The enemy is different. It’s not as easily identifiable or as obviously evil as countries attacking us (leaving aside Middle East politics and terrorism), but it is at least as menacing. Our way of life is endangered not, as George W. Bush said, by action to fix a combined strategic, economic and ecological problem, but by inaction. Perhaps the big difference is that, at the end of this “war” effort, the outcome is not merely survival, but our flourishing: better, healthier and happier lives on a cleaner, healthier planet. Not acting puts everything at risk. In acting, on the other hand, there is very little to lose, and everything to gain. It’s the consummate win-win-win scenario and shying away from it is not merely foolhardy and shortsighted, but in fact unpatriotic.

So our role models are petroleum-based rubber and the atomic bomb?
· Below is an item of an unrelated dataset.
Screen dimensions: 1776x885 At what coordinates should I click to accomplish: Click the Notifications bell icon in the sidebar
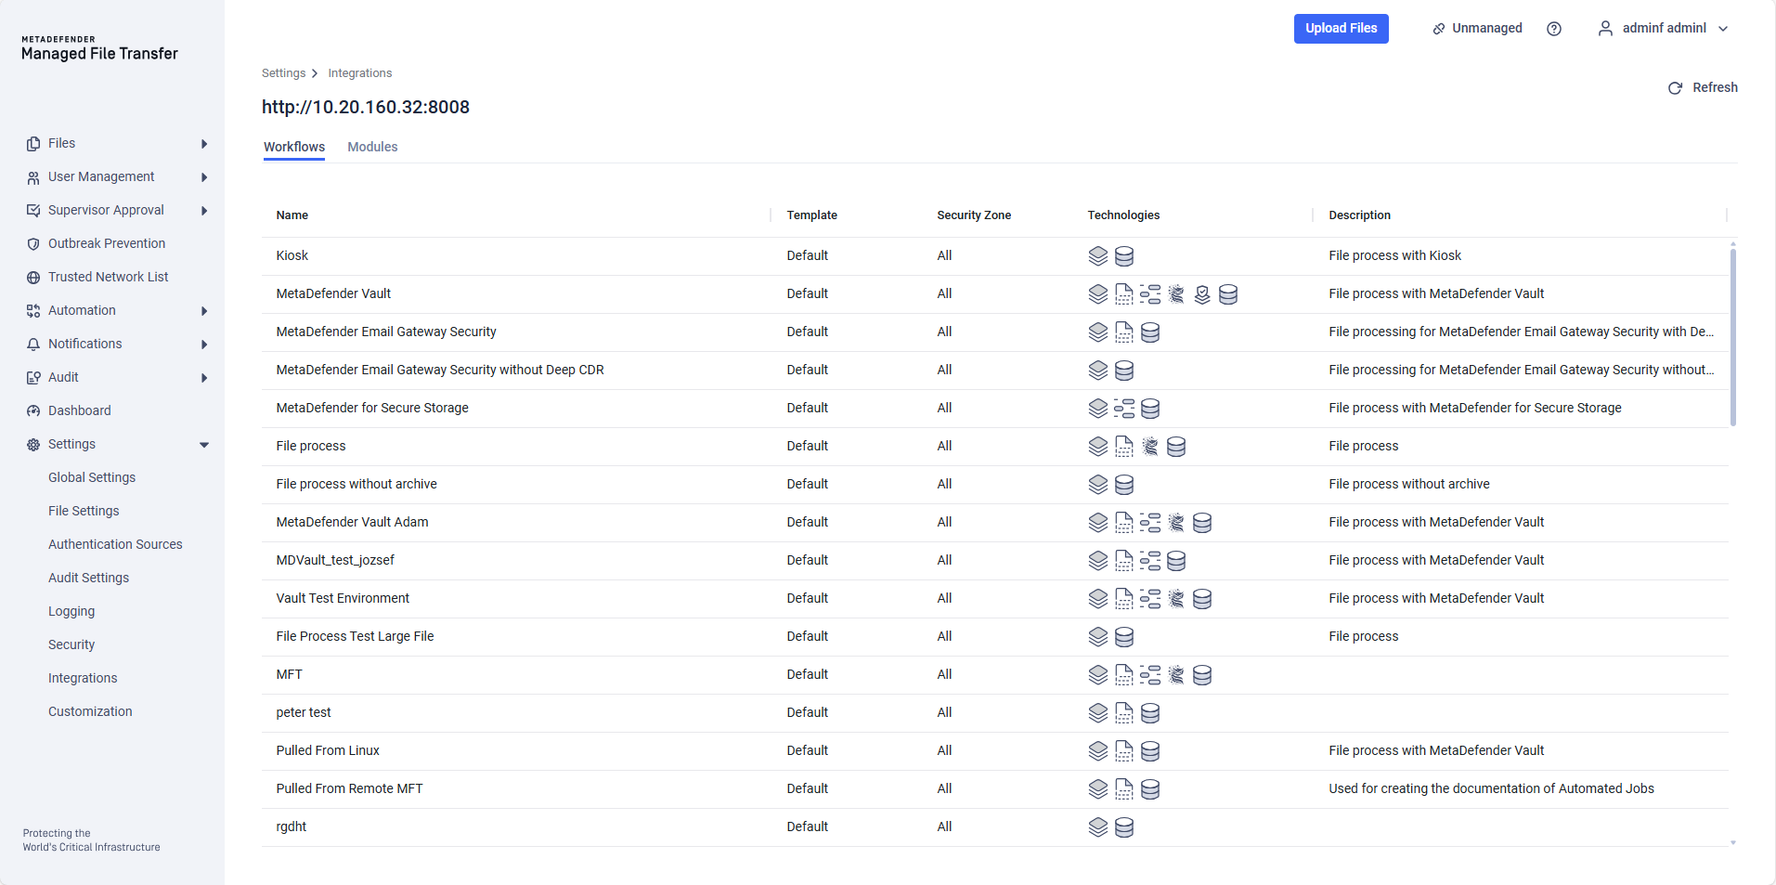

Many say we need a contemporary Manhattan Project to develop renewable energy. Perhaps the concurrent rubber project, with its industry focus and strategic parallels, is a better model.

A big, and positive, difference is that, while there was really only one possible substitute for imported rubber, there are quite a few potential substitutes for petroleum. We use oil both as an energy source and as a basis for synthetic materials (like, ahem, rubber). However, we can generate energy from a number of renewable sources, and there are alternatives – existing or in development — to making plastics and other materials from petroleum.

 

Produce packaged, appropriately enough, in bioplastic. Source: Wikimedia Commons.

 

The question might be: how do we create the political environment, as WWII did for rubber, for renewable energy? Preferably, without a war. The strategic importance argument is there, but it hasn’t taken hold in the imperative way that synthetic rubber did. And if I am to be consistent in favoring the carrot over the stick, the demand should not arise from fear – though it’s a helluva motivator – but from desire. What’s needed to engage the next Manhattan or Rubber Project?